Place the candle at eye level at a distance of one meter in a dark and draught free room. Sit in a meditative posture with crossed legs with an erect spine. Keeping the eyes wide open and without blinking, gaze at the candle flame until the eyes become watery or tired.

When the eyes are tired, gently close them keeping your inner gaze steady, visualize the object and meditate on it. Once the image vanishes, open the eyes and repeat the candle gazing.

Please note that it is important that the eyes should be relaxed and no force should be applied otherwise a headache is possible. With practice, you will learn to ignore the irritation and watering of the eyes and the gaze will become steady making the mind single pointed..

It is advisable to start this process slowly with say, 10 to 15 seconds at a stretch and with 3 repetitions at a sitting. As time progresses, the duration can be gradually increased by 10 seconds per week.

One method of deepening this form of meditation is to visualize that you are breathing in and out the candle light. Feel a sense of purity and clarity infusing your mind and body and eliminating the stress that you have holed up inside yourself.

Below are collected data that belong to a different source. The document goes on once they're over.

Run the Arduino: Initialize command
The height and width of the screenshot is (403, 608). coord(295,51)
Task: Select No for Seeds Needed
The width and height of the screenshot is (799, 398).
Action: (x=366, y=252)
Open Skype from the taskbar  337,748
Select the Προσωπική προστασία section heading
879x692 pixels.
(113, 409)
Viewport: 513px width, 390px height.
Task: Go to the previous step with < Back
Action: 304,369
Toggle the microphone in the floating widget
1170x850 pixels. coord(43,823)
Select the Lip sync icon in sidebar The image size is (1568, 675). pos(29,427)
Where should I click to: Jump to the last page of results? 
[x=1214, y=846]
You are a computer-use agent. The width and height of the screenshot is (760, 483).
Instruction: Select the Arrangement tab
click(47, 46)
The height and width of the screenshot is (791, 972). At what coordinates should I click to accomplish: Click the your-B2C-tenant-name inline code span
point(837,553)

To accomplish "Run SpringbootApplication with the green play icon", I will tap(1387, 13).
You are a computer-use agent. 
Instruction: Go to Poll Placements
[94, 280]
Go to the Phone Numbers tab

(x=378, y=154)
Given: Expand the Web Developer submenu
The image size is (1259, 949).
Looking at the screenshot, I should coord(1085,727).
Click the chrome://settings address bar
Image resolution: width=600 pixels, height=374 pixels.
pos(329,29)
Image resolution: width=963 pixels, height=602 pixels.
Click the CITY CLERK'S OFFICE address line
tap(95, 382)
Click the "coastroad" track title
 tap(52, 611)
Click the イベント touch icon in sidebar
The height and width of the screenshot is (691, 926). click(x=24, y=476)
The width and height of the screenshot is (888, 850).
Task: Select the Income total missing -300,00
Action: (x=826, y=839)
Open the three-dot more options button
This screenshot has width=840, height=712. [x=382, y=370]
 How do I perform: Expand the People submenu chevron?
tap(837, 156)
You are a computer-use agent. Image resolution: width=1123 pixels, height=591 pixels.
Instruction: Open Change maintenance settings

Remaining still and focussing only on the candle flame stills your mind and with single pointed concentration you enter deep relaxing meditation.

At the completion of the candle meditation, close your eyes and lie down for a few minutes to allow yourself to return to normal.

There will always be times in one's life, whether in the workplace or in our personal lives where we may not have much control over a situation. However, we always have control over how we choose to react and respond to a situation. Controlling our anger and staying calm helps to mitigate potential damage to relationships and prevents us from taking hasty actions with consequent long term repercussions. The first step to managing our irritation and reactions starts with building our anger threshold and these 3 techniques help in achieving our goal - anger management.